Numerical evidence of chiral magnetic effect in lattice gauge theory

TL;DR

This study provides lattice gauge theory evidence that the chiral magnetic effect causes electric current enhancement along magnetic fields, aligning with experimental observations from heavy ion collisions.

Contribution

The paper offers the first qualitative lattice simulation evidence of the chiral magnetic effect in both equilibrium and non-equilibrium gluon configurations.

Findings

Electric current is enhanced along magnetic fields in lattice simulations.

Magnetic field increases local charge fluctuations in the confinement phase.

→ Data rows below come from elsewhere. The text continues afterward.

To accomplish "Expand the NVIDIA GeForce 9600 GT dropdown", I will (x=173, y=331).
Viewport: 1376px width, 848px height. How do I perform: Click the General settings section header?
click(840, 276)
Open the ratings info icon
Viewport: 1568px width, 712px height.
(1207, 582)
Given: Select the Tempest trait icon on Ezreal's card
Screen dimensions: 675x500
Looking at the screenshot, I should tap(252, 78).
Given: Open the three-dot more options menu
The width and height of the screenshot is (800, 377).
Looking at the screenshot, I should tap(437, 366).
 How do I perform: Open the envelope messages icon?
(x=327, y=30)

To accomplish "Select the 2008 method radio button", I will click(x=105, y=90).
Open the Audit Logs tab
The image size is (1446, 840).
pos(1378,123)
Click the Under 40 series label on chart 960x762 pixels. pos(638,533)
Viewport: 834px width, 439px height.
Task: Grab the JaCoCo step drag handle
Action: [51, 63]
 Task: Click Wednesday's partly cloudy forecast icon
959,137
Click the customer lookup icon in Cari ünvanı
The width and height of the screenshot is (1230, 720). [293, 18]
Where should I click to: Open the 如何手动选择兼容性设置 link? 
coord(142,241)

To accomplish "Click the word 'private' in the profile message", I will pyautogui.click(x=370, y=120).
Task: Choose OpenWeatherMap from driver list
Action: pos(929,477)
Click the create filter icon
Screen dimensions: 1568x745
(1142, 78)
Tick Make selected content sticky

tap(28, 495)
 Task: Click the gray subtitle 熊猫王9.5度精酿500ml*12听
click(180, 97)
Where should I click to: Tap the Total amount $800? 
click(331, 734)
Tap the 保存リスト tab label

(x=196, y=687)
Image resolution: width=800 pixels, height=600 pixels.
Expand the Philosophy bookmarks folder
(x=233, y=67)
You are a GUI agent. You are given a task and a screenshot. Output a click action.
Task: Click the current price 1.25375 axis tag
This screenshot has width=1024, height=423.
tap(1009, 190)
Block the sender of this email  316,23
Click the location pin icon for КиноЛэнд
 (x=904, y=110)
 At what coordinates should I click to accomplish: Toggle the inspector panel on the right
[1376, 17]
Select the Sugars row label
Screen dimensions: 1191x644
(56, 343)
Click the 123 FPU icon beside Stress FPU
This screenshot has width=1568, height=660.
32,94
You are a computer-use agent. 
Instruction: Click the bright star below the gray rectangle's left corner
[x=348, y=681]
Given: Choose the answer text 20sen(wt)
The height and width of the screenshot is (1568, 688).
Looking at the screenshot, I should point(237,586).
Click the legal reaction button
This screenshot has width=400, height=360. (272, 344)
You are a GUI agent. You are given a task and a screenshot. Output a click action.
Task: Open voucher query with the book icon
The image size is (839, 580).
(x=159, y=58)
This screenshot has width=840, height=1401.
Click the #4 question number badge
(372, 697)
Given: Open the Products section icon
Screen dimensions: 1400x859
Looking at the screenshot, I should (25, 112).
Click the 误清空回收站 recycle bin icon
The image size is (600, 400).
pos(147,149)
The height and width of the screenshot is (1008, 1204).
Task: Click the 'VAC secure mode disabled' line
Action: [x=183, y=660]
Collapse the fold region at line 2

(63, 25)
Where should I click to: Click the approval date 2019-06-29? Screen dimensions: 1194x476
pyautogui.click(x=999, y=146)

Effects diminish in the deconfinement phase, possibly due to thermal screening.

Abstract

The chiral magnetic effect is the generation of electric current of quarks along external magnetic field in the background of topologically nontrivial gluon fields. There is a recent evidence that this effect is observed by the STAR Collaboration in heavy ion collisions at RHIC. In our paper we study qualitative signatures of the chiral magnetic effect using quenched lattice simulations. We find indications that the electric current is indeed enhanced in the direction of the magnetic field both in equilibrium configurations of the quantum gluon fields and in a smooth gluon background with nonzero topological charge. In the confinement phase the magnetic field enhances the local fluctuations of both the electric charge and chiral charge densities. In the deconfinement phase the effects of the magnetic field become smaller, possibly due to thermal screening. Using a simple model of a fireball we obtain a good agreement between our data and experimental results of the STAR Collaboration.